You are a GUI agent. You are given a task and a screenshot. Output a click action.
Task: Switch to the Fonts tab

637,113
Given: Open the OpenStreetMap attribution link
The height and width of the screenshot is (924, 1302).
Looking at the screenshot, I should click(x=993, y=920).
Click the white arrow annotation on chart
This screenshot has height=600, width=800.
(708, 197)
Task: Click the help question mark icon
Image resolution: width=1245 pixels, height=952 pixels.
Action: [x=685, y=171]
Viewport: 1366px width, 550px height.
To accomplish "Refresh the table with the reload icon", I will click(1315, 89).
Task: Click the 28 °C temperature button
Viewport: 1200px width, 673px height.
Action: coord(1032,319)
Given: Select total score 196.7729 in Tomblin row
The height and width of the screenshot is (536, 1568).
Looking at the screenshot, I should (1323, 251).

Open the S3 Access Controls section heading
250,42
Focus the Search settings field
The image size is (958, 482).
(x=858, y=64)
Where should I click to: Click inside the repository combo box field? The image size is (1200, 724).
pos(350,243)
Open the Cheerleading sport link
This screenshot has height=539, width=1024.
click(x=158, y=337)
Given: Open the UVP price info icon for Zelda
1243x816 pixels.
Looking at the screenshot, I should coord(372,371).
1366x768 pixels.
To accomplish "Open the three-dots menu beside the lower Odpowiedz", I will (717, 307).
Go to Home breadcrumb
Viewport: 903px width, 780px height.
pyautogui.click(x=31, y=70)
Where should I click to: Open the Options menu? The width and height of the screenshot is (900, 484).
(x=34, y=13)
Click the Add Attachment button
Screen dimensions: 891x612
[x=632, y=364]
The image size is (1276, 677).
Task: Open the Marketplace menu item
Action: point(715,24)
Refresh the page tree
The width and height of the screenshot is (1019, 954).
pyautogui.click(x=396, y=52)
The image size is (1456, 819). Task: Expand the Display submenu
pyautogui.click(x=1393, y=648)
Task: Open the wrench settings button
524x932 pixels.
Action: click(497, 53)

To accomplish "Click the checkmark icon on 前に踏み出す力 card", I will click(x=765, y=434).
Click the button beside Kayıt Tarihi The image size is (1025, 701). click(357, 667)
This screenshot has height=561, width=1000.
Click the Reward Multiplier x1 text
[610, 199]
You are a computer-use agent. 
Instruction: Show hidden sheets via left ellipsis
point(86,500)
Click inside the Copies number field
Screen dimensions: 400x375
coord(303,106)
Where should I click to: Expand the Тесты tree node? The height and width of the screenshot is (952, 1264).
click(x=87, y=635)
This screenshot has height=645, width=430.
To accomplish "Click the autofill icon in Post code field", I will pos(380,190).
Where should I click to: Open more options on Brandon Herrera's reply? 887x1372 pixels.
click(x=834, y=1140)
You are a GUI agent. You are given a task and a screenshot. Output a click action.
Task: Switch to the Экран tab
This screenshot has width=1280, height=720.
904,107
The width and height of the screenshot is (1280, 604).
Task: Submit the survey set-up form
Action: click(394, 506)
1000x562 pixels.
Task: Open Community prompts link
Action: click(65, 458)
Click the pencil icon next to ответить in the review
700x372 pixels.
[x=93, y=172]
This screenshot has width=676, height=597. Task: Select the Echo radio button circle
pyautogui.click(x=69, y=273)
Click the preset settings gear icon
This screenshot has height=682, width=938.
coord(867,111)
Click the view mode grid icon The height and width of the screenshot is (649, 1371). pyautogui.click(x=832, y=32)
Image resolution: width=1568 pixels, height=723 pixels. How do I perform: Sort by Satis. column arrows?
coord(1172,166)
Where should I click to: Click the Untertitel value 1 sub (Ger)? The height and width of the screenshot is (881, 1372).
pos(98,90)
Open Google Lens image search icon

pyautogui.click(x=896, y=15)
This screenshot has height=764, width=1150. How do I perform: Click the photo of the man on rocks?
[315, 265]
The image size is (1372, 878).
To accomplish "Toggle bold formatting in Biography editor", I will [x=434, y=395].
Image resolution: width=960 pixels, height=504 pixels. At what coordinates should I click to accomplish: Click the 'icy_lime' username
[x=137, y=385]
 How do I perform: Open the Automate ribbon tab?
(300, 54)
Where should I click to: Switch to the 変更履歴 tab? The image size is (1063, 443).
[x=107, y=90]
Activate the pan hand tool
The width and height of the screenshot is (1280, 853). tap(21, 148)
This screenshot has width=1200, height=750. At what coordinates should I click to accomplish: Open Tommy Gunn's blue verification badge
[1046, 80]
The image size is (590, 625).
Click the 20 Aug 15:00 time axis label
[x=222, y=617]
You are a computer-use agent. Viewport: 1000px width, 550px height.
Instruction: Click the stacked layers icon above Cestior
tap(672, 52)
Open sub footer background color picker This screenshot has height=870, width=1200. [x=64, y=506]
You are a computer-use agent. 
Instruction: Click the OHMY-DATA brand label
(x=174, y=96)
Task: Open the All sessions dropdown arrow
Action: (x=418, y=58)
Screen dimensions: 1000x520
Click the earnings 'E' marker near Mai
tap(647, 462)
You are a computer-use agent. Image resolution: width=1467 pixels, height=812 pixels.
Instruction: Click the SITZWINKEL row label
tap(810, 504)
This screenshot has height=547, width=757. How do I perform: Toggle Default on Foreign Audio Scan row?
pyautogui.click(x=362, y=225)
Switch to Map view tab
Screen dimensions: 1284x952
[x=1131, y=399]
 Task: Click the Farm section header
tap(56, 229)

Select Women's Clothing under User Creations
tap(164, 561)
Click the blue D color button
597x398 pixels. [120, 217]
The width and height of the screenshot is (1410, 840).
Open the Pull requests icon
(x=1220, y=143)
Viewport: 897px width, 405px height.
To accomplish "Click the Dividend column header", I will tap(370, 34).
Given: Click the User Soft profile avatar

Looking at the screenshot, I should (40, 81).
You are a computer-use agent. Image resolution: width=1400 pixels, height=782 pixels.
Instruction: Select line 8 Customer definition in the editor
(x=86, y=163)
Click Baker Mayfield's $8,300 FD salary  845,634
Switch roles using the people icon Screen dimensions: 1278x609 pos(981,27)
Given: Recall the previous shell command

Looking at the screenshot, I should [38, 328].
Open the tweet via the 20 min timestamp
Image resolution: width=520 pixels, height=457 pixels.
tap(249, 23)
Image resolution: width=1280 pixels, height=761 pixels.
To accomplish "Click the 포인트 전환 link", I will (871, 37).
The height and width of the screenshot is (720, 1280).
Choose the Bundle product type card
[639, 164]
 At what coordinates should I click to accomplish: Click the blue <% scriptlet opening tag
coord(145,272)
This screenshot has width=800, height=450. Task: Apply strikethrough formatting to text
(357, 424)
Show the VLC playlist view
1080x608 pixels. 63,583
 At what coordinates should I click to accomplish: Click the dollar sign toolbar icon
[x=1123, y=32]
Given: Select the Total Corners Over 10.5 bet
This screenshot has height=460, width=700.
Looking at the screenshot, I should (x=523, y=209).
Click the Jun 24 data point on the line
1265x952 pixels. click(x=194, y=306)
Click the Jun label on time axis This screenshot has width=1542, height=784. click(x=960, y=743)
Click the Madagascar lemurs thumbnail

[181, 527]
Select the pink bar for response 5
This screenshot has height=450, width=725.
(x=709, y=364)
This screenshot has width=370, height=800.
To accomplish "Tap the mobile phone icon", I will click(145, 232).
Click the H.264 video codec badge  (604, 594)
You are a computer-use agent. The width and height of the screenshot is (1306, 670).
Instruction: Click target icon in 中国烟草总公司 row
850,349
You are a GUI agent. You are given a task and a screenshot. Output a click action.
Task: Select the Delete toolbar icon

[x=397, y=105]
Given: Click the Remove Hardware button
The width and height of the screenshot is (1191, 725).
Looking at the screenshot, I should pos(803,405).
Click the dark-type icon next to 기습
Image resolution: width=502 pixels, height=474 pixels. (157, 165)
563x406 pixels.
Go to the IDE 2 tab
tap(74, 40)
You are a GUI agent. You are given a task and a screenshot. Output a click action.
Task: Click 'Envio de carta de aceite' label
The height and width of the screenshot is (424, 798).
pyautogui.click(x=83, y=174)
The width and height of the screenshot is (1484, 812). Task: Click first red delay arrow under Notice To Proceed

- Work to complete: Would you tally the lines above holding "beside" and reply with the total alone?

- Exercise solution: 2